## SOURCE MATERIAL:
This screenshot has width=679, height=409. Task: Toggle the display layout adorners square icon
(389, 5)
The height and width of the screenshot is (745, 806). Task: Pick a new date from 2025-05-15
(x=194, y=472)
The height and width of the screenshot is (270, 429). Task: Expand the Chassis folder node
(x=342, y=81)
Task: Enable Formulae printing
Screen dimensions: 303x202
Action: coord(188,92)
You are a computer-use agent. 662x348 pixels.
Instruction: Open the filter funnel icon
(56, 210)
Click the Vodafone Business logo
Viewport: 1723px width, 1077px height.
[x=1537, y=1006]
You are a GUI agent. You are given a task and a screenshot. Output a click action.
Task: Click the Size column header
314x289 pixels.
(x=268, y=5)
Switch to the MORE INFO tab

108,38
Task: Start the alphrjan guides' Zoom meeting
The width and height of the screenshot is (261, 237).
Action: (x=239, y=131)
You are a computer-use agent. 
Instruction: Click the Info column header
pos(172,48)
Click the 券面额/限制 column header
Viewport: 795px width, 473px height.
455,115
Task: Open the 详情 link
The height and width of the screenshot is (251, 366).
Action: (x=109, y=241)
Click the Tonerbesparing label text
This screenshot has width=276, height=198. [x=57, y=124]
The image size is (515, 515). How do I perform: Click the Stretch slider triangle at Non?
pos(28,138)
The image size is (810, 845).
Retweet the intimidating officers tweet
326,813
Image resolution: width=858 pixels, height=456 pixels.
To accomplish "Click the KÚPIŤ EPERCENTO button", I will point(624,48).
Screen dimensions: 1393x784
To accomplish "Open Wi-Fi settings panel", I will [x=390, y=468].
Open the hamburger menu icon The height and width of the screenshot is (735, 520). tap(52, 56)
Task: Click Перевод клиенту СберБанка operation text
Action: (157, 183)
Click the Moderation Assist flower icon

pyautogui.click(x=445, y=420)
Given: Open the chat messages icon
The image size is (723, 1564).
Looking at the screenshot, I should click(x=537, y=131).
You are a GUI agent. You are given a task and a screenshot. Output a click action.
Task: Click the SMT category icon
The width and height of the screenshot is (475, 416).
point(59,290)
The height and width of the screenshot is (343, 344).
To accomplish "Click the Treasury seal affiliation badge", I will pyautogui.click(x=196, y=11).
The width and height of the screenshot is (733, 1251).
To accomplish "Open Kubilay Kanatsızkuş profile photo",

## TASK BRIEF:
Lines with "computer": copy every one of them from the listing above.

## EXERCISE ANSWER:
You are a computer-use agent. 662x348 pixels.
You are a computer-use agent. 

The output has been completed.